Analysis of multiple factors influencing the deposition velocity of fine particles onto the body surfaces of healthcare workers

The risk of exposure for healthcare workers (HCWs) during the COVID-19 pandemic has been significantly elevated. In addition to respiratory exposure, HCWs can be exposed to aerosol particles that deposit on the surfaces of their bodies, leading to infection. However, there is a dearth of quantitative analysis of the factors that influence particle deposition onto HCWs. In this study, the deposition velocities of fine particles on a standing manikin were experimentally quantified inside a small-scale chamber under three ventilation modes (top air supply and side air return (TAS), side air supply and side air return (SAS), and underfloor air supply and side air return (UFAS)) and two air change rates (6 and 12 ACH). The effects of multiple factors on the deposition velocity of fine particles onto human surfaces were systematically investigated using numerical modeling.

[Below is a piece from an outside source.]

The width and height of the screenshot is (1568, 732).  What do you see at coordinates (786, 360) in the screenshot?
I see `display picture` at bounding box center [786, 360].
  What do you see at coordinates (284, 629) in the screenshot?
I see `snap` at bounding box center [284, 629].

Under different forms of airflow organization, when the particle size increased from 0.1 to 10 μm, the deposition velocity curve exhibited a ‘U’ shape, with the minimum deposition velocity occurring near a particle size of 0.1–0.4 μm. The particle deposition velocity onto the reclining manikin was 1.1–1.9 times the velocity onto the standing manikin. The deposition velocity onto the unheated manikin was 1.1–1.4 times that onto the heated manikin. This study subsequently investigated the deposition exposure on a HCW's body in a full-scale model. Deposition on the upper body and legs accounted for more than 80% of the total body volume, while the whole-body deposition was 2.2 to 6.7 times greater than the inhalation volume.